九州王者の九大が知らされた関東の壁 再び全国に挑むため、強い組織を今

福岡大学女子ラクロス部は昨年、九州地区で3連覇をなし遂げ、全日本大学選手権の舞台に立った。1回戦の相手は東海地区代表・南山大学。序盤から南山大がリードする展開となり、6-12で敗れたが、何よりも南山大の姿に学ばされた。「南山はチーム力があってまとまっていたんですが、その差も結果に表れたのかなと思いました」。今シーズンの主将になった重松優里(4年、香椎)はそう振り返る。

下級生も意見しやすいチームを作る

新体制に移行するにあたり、重松たち4年生が考えたのはコミュニケーションを深めること。ラクロスの技術だけでなく、もっと気軽にプライベートのことも話せるような雰囲気をつくる。そのために最初は4年生が率先して下級生たちに働きかけ、下級生も意見や行動がしやすくなるように促した。「幹部だけじゃなくて、下級生も率先してチームを引っ張っていけるようなチームにしていきたいと思ったんです」と重松は言う。

昨年の悔しさも踏まえ、今年は「東海打破」を目標に掲げた。試合を振り返り、もっとやれることはあったんじゃないかと全員が感じていた。そのためにできること一つひとつに取り組み、リベンジの年にしたいと考えていた。しかし今年の全国大会は中止になり、目指す舞台に立てなくなった。みなの失望は大きく、4年生同士でミーティングも重ねたが、明確に一つの目標を定め直すことはできなかった。
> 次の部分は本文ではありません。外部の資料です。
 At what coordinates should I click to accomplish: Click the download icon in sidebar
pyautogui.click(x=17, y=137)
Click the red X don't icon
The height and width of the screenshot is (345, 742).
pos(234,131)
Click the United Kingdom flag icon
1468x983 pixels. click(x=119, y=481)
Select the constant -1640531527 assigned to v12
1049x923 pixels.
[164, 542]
南山大学と対戦し、「もっとやれることはあったんじゃないか」とチーム全員が感じた(撮影・松永早弥香)

九州地区の特別大会は9月21日~11月29日、男子は参加全チームでの総当たりで順位を決め、上位2チームによる決勝戦を行う予定。女子は2ブロックに分かれ、各ブロック総当たりで順位を決め、その上でブロック1位同士での決勝を行う。
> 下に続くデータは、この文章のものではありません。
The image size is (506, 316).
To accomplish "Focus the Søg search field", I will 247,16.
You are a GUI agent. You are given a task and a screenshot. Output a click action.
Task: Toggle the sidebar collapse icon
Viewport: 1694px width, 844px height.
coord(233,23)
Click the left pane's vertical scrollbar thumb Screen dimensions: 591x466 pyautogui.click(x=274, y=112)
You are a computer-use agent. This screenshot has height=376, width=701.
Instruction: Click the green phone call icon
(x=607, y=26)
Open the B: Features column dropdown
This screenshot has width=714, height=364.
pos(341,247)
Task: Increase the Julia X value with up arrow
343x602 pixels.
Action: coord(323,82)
福大としては圧倒的な力で全勝し、例え記録としては残らなくても、事実上の4連覇をなし遂げたい。「これからどうなるか分からないところはありますけど、でもまずはラクロスができる環境に感謝して、思いっきり楽しもうという感じになっています。九州では負けないという意識を全員が持っています」

新入生はまだひとり、もっと魅力を発信したい

練習は6月1から一時再開したが、7月31日~8月14日の間は活動を自粛。15日からまた再開している。6月はソーシャルディスタンスを保っての練習だったが、7月以降は指導者の管理下であれば制限なしで練習ができている。学内施設内での練習は時間制限もなく、練習後もみんな残って試合をするのが当たり前の風景だ。「練習を嫌がることなく、のめり込んで頑張れるのが一番の強み」と重松は言う。

今年は学年の垣根を越えた交流を意識して取り組んできた(提供・福岡大学女子ラクロス部)

もう一つ、大きな課題が残っている。今年はどこの大学も新歓活動で苦戦を強いられていたが、とくに福大女子ラクロス部は現状、新入生がまだひとりしかいない。例年、少なくとも15人程度は入部している。大学から始める人が多いスポーツのため、「実際にやってみないと分からない」と言う新入生は多く、後期もオンライン授業と決まっているだけに、チーム内の危機意識は高い。現在もSNSを通じて説明会を開き、少しでもラクロスに興味を持ってもらえるように働きかけている。来年以降のチーム強化にもつなげるために、ラクロスの面白さ、醍醐味を、特別大会の場でも伝えていく。